What you will do> Keyword search on "button": report each line of the records that contains it.
┌──
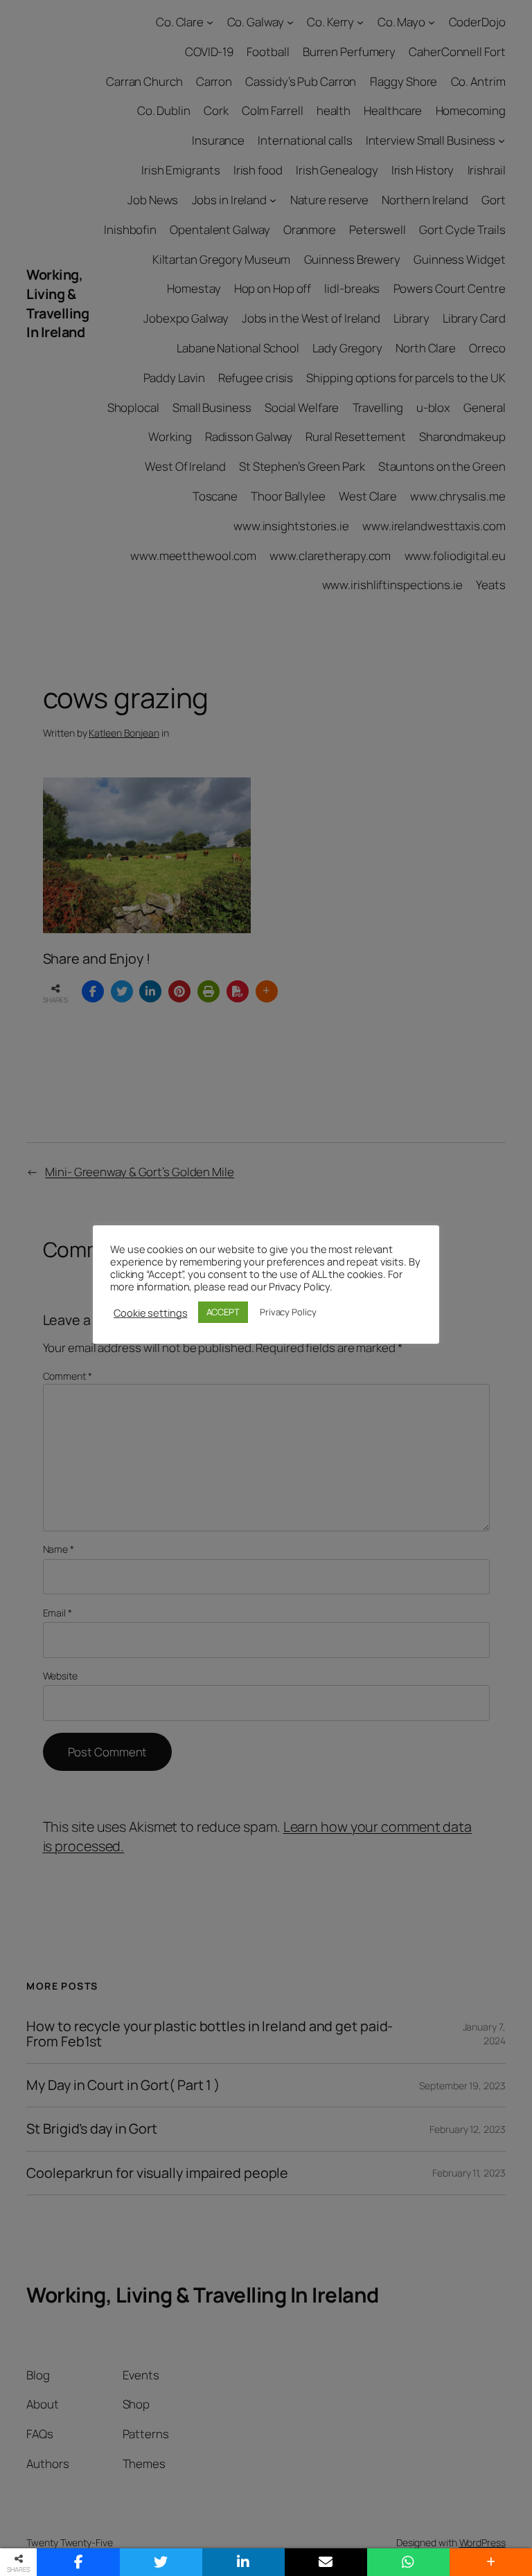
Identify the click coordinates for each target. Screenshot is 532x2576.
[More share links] (491, 2562)
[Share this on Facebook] (78, 2562)
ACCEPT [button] (223, 1312)
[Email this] (326, 2562)
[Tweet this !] (161, 2562)
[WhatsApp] (408, 2562)
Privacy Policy (288, 1312)
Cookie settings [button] (151, 1312)
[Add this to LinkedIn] (243, 2562)
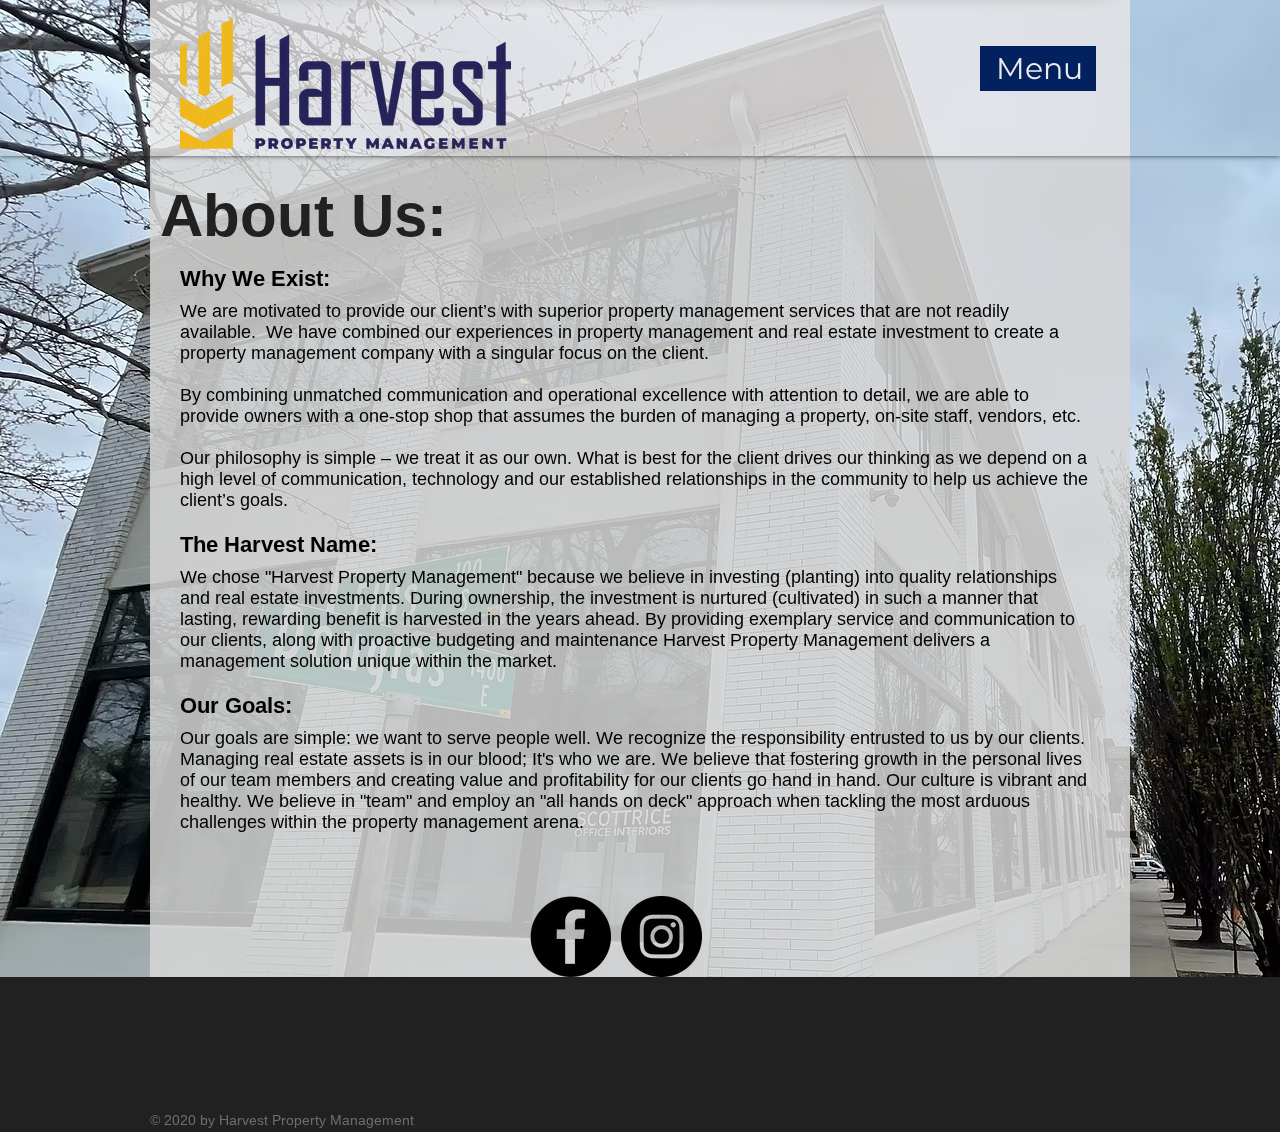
└──
Result of this task>
ACCEPT [button] (223, 1312)
Cookie settings [button] (151, 1312)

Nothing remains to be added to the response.